Supplied records START

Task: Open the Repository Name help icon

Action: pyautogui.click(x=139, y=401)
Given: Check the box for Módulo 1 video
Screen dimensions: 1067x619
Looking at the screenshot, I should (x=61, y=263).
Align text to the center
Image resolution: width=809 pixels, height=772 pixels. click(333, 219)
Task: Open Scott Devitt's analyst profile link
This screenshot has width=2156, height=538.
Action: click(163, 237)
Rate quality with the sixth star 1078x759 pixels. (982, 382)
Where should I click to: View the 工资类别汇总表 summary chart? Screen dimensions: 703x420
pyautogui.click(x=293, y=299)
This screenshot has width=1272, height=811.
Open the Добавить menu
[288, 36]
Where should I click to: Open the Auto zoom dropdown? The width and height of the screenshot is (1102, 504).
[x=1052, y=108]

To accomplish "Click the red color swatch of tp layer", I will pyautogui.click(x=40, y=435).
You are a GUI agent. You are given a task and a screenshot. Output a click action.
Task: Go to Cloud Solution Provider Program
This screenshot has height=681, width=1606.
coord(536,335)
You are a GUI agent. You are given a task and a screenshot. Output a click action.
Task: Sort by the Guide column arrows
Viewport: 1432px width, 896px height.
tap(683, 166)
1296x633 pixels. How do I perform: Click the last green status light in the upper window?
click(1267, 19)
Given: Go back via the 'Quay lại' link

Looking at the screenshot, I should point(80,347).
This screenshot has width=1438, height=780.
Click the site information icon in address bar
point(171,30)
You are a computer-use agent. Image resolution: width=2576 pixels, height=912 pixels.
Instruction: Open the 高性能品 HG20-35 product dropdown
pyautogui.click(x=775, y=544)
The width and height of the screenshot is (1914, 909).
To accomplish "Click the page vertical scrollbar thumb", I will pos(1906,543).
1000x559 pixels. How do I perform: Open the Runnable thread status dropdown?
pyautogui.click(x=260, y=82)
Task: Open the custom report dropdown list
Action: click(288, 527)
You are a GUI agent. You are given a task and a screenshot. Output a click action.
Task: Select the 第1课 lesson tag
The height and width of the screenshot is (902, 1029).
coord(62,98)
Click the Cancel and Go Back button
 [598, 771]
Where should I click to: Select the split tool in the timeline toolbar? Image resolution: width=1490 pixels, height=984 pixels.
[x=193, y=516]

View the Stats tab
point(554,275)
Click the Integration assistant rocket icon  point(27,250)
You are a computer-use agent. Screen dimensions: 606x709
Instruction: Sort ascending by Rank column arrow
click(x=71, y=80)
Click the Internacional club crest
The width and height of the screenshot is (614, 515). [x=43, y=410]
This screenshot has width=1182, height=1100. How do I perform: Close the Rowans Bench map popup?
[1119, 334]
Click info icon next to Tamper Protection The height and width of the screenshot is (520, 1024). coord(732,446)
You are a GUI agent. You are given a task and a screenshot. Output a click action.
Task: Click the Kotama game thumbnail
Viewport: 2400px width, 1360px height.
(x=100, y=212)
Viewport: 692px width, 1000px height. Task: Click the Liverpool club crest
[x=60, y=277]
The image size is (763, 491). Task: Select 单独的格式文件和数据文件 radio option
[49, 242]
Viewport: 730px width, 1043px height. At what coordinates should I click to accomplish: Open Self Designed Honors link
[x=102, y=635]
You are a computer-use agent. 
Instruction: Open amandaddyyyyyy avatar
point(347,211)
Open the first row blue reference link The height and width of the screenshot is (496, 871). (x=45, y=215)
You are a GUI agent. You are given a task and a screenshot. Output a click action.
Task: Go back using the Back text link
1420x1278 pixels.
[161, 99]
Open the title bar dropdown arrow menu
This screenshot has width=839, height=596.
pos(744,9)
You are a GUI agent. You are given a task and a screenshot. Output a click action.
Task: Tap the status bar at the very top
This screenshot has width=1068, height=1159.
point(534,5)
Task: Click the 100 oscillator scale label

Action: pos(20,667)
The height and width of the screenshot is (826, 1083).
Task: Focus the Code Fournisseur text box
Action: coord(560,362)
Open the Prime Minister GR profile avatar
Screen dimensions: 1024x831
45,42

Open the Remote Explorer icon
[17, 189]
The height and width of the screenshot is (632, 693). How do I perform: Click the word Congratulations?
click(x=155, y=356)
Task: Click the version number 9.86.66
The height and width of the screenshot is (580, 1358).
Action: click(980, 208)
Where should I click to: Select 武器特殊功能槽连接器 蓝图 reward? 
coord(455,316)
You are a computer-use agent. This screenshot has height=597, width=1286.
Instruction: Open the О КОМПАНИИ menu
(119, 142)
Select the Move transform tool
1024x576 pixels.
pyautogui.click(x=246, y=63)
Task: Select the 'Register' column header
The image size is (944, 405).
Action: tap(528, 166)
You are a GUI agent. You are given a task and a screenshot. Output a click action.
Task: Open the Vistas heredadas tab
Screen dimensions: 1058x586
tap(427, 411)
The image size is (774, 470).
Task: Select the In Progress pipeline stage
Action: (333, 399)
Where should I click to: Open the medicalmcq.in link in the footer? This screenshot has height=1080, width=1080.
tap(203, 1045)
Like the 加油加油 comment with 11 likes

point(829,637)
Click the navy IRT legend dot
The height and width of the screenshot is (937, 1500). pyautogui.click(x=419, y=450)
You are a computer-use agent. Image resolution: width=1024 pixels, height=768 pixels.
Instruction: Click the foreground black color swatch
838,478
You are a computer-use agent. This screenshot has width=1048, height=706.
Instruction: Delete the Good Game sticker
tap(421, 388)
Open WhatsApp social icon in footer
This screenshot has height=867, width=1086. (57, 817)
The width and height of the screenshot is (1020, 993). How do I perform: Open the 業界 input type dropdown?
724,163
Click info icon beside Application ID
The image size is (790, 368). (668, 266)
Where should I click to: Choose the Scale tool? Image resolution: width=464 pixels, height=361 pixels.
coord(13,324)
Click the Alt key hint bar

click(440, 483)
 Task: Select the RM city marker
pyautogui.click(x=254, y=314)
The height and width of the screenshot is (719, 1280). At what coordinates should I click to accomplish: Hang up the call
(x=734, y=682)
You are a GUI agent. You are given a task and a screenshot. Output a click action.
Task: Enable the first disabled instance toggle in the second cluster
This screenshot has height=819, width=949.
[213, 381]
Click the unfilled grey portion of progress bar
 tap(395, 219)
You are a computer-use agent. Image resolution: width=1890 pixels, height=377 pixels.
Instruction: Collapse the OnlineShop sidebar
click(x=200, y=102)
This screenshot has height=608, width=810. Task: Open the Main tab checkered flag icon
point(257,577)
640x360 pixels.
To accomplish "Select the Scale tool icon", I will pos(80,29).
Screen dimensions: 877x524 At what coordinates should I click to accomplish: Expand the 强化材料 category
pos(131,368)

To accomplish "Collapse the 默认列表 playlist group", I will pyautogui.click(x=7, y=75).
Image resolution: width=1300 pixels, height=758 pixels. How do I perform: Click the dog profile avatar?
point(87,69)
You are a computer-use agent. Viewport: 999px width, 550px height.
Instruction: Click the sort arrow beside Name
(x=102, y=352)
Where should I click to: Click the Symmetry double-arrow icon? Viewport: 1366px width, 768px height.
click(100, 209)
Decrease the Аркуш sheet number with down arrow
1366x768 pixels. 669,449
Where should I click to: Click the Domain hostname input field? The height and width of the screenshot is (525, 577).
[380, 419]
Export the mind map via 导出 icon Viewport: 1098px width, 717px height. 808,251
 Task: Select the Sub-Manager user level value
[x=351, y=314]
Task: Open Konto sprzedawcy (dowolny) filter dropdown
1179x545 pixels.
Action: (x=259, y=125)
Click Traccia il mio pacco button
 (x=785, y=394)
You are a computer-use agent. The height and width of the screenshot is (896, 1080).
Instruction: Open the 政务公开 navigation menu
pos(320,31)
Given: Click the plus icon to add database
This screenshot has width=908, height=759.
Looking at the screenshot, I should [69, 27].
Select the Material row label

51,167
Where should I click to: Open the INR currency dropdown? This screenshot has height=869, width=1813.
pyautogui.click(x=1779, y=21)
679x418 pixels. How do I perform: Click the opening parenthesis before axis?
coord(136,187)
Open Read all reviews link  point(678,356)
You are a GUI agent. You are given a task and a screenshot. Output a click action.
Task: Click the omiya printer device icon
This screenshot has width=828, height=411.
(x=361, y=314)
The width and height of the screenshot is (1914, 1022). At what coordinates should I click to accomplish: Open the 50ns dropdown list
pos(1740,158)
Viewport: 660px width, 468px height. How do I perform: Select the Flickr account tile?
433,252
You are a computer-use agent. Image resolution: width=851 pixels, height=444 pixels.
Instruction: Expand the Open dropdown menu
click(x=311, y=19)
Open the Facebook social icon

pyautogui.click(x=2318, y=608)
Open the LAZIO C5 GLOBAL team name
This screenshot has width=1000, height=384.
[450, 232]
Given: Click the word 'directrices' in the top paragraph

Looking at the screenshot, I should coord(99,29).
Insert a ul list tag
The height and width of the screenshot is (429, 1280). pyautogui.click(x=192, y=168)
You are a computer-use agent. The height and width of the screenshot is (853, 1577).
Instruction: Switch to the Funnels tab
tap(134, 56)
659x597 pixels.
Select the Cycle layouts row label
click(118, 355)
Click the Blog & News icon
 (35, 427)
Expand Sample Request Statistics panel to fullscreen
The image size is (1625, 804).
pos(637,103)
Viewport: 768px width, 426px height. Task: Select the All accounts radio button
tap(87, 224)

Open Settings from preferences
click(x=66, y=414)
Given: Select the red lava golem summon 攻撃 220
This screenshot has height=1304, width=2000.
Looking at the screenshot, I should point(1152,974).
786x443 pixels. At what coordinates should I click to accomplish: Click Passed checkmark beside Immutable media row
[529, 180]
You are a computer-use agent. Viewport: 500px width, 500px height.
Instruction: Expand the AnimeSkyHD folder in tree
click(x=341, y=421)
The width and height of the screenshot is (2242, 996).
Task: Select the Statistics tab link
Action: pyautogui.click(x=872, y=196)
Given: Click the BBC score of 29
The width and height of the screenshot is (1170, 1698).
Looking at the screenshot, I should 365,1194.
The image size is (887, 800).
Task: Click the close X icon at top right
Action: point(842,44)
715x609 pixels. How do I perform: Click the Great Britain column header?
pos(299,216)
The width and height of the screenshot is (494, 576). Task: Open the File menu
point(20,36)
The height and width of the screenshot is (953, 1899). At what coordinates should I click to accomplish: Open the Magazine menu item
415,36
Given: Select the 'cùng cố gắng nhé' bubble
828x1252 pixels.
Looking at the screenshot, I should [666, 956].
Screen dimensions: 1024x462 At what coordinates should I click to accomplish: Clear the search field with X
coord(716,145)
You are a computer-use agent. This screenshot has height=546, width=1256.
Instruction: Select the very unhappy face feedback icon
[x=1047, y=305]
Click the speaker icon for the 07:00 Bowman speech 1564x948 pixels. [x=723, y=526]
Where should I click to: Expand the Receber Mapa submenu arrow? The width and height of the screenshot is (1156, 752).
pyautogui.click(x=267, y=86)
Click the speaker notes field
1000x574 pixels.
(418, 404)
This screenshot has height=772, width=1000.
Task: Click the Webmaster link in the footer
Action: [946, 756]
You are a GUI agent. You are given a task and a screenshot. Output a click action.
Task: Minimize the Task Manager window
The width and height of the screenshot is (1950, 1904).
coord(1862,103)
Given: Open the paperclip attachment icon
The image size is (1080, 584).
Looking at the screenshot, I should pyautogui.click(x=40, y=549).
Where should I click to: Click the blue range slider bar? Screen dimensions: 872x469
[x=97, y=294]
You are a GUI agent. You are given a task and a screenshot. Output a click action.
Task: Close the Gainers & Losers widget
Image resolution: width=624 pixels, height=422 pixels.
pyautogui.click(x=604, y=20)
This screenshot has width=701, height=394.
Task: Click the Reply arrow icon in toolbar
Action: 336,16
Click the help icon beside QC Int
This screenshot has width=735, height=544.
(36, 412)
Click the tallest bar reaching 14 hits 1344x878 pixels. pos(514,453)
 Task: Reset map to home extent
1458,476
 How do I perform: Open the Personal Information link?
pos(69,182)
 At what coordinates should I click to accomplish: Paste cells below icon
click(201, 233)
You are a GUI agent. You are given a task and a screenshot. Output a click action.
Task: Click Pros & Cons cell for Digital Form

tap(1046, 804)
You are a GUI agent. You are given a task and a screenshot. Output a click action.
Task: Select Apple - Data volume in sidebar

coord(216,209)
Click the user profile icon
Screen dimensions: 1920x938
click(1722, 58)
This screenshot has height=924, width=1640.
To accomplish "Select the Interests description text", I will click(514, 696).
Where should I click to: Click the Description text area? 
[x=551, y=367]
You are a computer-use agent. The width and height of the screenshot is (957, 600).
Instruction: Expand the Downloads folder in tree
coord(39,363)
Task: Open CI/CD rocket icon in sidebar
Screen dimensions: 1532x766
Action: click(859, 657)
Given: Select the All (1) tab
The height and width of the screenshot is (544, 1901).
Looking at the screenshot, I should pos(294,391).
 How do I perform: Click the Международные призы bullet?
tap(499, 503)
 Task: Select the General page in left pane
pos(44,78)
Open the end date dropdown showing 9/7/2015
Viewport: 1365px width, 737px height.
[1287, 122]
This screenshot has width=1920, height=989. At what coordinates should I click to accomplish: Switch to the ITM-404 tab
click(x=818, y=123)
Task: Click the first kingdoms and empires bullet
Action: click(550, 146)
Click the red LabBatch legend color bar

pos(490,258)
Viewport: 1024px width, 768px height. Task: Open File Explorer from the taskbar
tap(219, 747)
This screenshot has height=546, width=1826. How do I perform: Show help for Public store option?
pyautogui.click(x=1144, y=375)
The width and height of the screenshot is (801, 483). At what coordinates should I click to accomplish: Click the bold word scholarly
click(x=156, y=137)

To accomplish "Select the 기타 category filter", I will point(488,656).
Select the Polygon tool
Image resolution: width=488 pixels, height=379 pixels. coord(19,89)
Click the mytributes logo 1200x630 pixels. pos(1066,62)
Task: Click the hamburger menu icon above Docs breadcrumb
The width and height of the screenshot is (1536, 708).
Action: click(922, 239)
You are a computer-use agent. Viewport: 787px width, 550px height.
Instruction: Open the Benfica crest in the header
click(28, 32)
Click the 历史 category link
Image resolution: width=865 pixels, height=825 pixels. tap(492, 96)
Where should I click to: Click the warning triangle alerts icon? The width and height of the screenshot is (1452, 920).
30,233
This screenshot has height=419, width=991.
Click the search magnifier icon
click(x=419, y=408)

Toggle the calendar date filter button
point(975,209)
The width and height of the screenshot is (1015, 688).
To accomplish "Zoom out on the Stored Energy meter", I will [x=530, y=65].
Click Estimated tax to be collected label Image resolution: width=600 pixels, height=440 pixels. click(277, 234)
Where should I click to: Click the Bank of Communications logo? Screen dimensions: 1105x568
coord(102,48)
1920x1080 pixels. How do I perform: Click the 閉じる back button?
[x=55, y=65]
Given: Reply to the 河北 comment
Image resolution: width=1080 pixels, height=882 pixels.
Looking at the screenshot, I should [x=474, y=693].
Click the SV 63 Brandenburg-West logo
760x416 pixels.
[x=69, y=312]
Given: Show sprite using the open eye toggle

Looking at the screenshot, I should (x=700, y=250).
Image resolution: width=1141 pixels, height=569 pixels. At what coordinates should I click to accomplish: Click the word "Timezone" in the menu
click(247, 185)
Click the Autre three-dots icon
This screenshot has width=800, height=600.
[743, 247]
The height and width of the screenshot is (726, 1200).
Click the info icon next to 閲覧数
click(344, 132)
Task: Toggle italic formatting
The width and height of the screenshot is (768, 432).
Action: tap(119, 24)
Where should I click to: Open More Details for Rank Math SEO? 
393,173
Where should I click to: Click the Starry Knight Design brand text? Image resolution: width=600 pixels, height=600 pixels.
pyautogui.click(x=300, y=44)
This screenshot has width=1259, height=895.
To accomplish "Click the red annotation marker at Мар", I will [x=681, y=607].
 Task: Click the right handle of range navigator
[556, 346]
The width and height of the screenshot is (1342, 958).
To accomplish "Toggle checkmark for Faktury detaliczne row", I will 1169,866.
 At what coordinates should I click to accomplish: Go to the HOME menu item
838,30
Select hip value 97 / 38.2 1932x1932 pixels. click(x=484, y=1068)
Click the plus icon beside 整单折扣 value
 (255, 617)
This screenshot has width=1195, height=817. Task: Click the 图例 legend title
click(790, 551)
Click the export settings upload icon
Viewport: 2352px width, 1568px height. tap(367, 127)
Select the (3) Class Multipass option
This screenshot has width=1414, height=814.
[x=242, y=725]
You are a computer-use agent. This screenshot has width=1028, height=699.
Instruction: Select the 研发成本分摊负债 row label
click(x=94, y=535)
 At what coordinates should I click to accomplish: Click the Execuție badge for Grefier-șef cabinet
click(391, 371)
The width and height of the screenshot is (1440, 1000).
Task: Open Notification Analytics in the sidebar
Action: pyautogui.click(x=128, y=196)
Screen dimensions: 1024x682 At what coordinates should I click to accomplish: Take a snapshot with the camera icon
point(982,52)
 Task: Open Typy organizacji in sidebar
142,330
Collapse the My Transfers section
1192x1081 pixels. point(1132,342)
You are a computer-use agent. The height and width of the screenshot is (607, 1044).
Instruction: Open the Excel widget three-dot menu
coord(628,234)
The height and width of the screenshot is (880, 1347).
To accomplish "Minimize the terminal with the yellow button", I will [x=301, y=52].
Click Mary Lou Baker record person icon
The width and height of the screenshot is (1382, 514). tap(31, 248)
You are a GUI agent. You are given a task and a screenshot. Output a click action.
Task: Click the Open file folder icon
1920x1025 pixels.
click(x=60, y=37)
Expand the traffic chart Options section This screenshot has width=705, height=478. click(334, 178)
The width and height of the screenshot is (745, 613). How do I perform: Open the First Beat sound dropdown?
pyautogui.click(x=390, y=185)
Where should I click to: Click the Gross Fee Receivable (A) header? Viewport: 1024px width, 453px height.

Supplied records END

Through the last line of the entries above, beginning at the line containing "Task: Open Typy organizacji in sidebar", transcribe each line exactly, both ends included and nothing more.

 Task: Open Typy organizacji in sidebar
142,330
Collapse the My Transfers section
1192x1081 pixels. point(1132,342)
You are a computer-use agent. The height and width of the screenshot is (607, 1044).
Instruction: Open the Excel widget three-dot menu
coord(628,234)
The height and width of the screenshot is (880, 1347).
To accomplish "Minimize the terminal with the yellow button", I will [x=301, y=52].
Click Mary Lou Baker record person icon
The width and height of the screenshot is (1382, 514). tap(31, 248)
You are a GUI agent. You are given a task and a screenshot. Output a click action.
Task: Click the Open file folder icon
1920x1025 pixels.
click(x=60, y=37)
Expand the traffic chart Options section This screenshot has width=705, height=478. click(334, 178)
The width and height of the screenshot is (745, 613). How do I perform: Open the First Beat sound dropdown?
pyautogui.click(x=390, y=185)
Where should I click to: Click the Gross Fee Receivable (A) header? Viewport: 1024px width, 453px height.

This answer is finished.